Earlier this week, Taiwan's government announced the "relaxation" of two restrictions on high-tech investment in mainland China. Effective immediately, reports the Financial Times, Taiwanese companies will be allowed to invest in "low-end chip testing and packaging, and small-size flat panels" operations in China.
The most interesting part of the story, to me, came near the end: "Even those companies that apply under the new rules will be subject to tight scrutiny, as they will have to prove that their move is part of overall investment plans which also strengthen operations in Taiwan."
The politics of what is known as "cross-straits investment" between Taiwan and China are fraught with all kinds of economic, technological and security pitfalls. China considers Taiwan a rebel province and has refused to renounce the use of force in seeking reunification. Taiwan's leaders have long worried that if they allow Taiwanese businessmen to move wholesale to China, Taiwan's economy would be at the mercy of Communist Party whims. They have been especially protective of the semiconductor industry, and have long blocked Taiwan's biggest chip companies from moving their most advanced technology across the Taiwan straits (a policy that has strong U.S. support).
But is Taiwan trying to have it both ways? The success of Taiwan's semiconductor industry is one of the world's great examples of globalization. Taiwan's made-to-order chip foundries, led by the Taiwan Semiconductor Manufacturing Corp., enabled the state-of-the-art cross-national supply chains that are so fundamental to modern electronics production. And yet, in trying to require that companies moving to China demonstrate that they are continuing to invest and modernize at home, Taiwan is now trying to shape globalization to its own domestic, bordering on protectionist, purposes.

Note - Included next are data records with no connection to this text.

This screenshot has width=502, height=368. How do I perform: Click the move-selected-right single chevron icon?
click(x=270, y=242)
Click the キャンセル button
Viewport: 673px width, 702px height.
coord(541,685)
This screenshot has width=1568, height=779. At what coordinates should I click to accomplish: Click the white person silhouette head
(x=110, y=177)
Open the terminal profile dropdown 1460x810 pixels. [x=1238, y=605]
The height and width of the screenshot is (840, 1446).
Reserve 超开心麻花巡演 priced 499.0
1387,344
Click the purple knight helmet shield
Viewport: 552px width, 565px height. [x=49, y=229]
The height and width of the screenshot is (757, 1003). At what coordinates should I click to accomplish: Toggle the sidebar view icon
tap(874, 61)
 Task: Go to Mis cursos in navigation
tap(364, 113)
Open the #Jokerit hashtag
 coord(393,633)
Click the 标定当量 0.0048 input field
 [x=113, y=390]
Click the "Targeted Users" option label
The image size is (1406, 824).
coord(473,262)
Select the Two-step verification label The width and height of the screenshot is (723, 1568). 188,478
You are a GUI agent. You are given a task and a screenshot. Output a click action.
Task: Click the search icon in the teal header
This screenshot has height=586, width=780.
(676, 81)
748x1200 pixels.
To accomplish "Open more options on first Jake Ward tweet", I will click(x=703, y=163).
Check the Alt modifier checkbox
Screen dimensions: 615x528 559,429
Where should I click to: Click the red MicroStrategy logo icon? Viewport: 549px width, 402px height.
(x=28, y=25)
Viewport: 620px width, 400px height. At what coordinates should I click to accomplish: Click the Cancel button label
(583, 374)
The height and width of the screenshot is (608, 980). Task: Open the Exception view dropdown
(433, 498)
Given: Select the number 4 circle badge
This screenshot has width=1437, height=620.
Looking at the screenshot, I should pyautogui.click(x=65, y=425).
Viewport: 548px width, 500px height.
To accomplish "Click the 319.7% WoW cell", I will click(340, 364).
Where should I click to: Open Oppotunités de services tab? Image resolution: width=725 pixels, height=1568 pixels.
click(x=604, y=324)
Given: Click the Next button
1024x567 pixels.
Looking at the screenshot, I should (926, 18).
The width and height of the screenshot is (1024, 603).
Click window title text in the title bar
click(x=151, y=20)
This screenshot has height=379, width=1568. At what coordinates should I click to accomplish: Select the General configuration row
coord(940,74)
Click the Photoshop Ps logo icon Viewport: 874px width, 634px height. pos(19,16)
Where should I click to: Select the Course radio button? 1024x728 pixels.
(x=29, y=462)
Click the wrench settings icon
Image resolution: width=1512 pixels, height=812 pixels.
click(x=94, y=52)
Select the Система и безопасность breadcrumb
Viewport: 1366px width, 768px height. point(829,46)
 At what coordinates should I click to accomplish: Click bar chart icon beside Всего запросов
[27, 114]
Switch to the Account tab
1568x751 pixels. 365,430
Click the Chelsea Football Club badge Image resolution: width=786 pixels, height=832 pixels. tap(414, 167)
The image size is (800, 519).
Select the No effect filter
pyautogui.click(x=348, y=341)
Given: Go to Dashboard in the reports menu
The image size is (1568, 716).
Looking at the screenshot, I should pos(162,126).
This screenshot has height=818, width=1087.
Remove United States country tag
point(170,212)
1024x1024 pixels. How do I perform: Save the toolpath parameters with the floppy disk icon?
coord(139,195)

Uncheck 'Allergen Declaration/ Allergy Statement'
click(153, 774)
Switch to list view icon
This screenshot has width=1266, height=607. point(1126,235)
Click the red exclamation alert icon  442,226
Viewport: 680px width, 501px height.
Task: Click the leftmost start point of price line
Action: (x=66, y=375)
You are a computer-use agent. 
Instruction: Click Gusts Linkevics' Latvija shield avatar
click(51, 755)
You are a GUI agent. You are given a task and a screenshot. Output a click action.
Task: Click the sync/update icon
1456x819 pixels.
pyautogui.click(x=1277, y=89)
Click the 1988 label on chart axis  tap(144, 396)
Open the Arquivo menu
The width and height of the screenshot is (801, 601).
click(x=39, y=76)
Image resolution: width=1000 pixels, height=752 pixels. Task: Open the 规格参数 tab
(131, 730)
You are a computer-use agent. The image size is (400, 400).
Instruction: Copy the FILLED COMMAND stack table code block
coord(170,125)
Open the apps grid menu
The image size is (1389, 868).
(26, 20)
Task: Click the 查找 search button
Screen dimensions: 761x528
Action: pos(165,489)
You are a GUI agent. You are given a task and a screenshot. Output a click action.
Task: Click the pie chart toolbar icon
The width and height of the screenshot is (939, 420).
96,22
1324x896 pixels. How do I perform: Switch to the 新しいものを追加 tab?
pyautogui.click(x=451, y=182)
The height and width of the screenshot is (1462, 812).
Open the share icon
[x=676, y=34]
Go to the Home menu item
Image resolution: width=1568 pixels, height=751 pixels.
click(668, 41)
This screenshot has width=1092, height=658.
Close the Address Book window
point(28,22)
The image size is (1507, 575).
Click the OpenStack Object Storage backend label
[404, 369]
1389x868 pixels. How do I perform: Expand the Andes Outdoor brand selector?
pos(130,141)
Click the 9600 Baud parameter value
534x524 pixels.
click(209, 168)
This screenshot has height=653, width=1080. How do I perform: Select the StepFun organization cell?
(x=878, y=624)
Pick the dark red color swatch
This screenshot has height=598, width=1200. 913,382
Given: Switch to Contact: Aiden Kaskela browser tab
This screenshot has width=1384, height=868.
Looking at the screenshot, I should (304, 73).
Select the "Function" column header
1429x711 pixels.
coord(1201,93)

The impulse is entirely understandable, and illustrates that the interests of a state and its people are not necessarily synonymous with the interests of the business community. Surely, there are many in the U.S. who would love to require that U.S. companies that want to expand their foreign operations simultaneously beef up their local enterprises. The problem is that there is little evidence, in Taiwan's case, that restrictions have been effective at doing anything except potentially cripple the long-term competitiveness of Taiwan's elite firms. Taiwan is already so thoroughly enmeshed in China's economy that, should China's leaders wish to do so, they could inflict devastating harm on Taiwan without ever firing a single one of the 800 or so missile batteries pointed directly at the island. Taiwan has long been the single largest foreign investor in China. And in the semiconductor industry, Taiwanese businessmen have been adroit in evading every restriction placed upon them, whether that means using offshore third parties to invest secretly, or adopting U.S. citizenship, or simply paying lip service to the regulations while ignoring them in practice.
Taiwan may have been successful in slowing this flow, but if it wants to maintain its hard-fought position near the top of the chip food chain, it simply has to be a major player in China.
One theory of globalization holds that an essential part of the modern global economy is that "the state is in retreat." That is, governments are finding that they simply do not have the power to resist the movement of capital and resources around the globe. Taiwan has the strongest possible reasons to try to prevent its leading-edge high-tech enterprises from moving to China -- the very existence of the nation as an independent political entity is at stake. But Taiwan rose to economic power in part by siphoning American technology and capital to its own shores, and it knows better than anyone how easily, how relentlessly, that flow will continue elsewhere.